After analyzing thousands of mock interviews, we've identified the most common technical mistakes that cost candidates offers. Here's what to avoid and how to fix it.
1. Not Knowing Your Resume Cold
Every number and experience on your resume is fair game. If you mention a valuation project, be ready to explain your methodology. If you list a GPA, know your exact number. Interviewers lose confidence when candidates stumble on their own experience.
2. Giving Textbook Answers Without Understanding
Memorizing that "depreciation is a non-cash expense" isn't enough. You need to understand why it matters and how it flows through the statements. Interviewers probe understanding with follow-up questions.

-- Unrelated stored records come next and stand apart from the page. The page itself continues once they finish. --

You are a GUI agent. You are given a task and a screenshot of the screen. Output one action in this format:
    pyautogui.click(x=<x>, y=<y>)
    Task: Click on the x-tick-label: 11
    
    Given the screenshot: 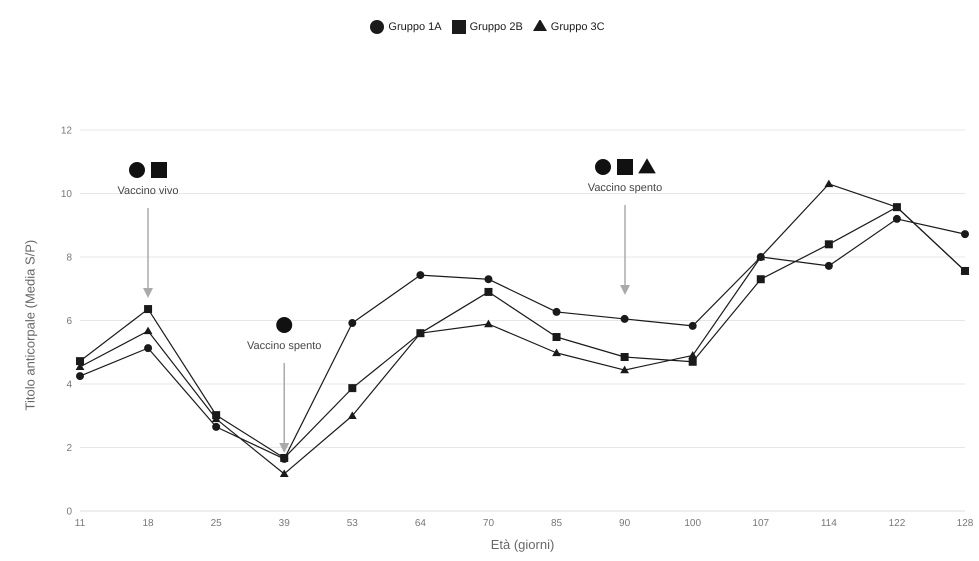 What is the action you would take?
    pyautogui.click(x=80, y=524)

3. Forgetting the Tax Shield
When calculating the impact of depreciation or interest expense, many candidates forget the tax implications. Remember that deductible expenses save money equal to the expense times the tax rate.

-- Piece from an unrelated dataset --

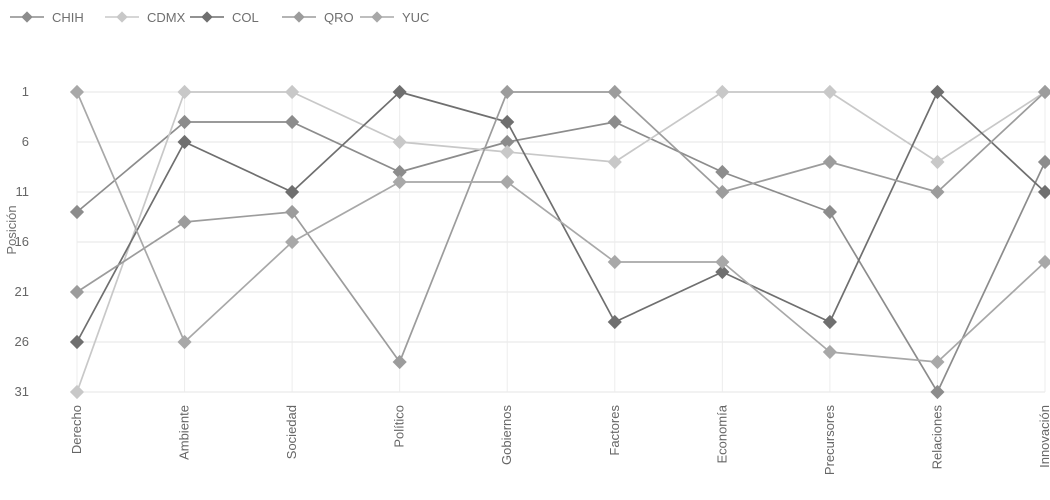  I want to click on data-point-cdmx-derecho, so click(77, 392).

4. Confusing Enterprise and Equity Value
This is a fundamental concept that trips up many candidates. Enterprise value includes all stakeholders, while equity value is just for shareholders. Know when to use each and how to bridge between them.
5. Not Walking Through the Three Statements
If you can't cleanly walk through how the three financial statements connect, you're not ready for interviews. This should be automatic.
6. Blanking on Basic Formulas
Practice until WACC, EBITDA, and DCF formulas are second nature. Nerves cause blanks, and nothing kills momentum like forgetting basic formulas.
7. Ignoring Reasonableness Checks
When doing mental math or market sizing, always sanity check your answer. Does a $500 billion market size for golf balls make sense? Probably not.
8. Not Asking Clarifying Questions
Many technical questions are intentionally vague. Asking "What industry is the company in?" or "What's the tax rate?" shows thoughtfulness and buys you thinking time.
9. Overcomplicating Answers
Start simple and add complexity only if asked. A clear, basic answer beats a confusing advanced one.
10. Not Practicing Out Loud
Knowing an answer in your head is different from articulating it clearly. Practice explaining concepts verbally, ideally to someone who can challenge you.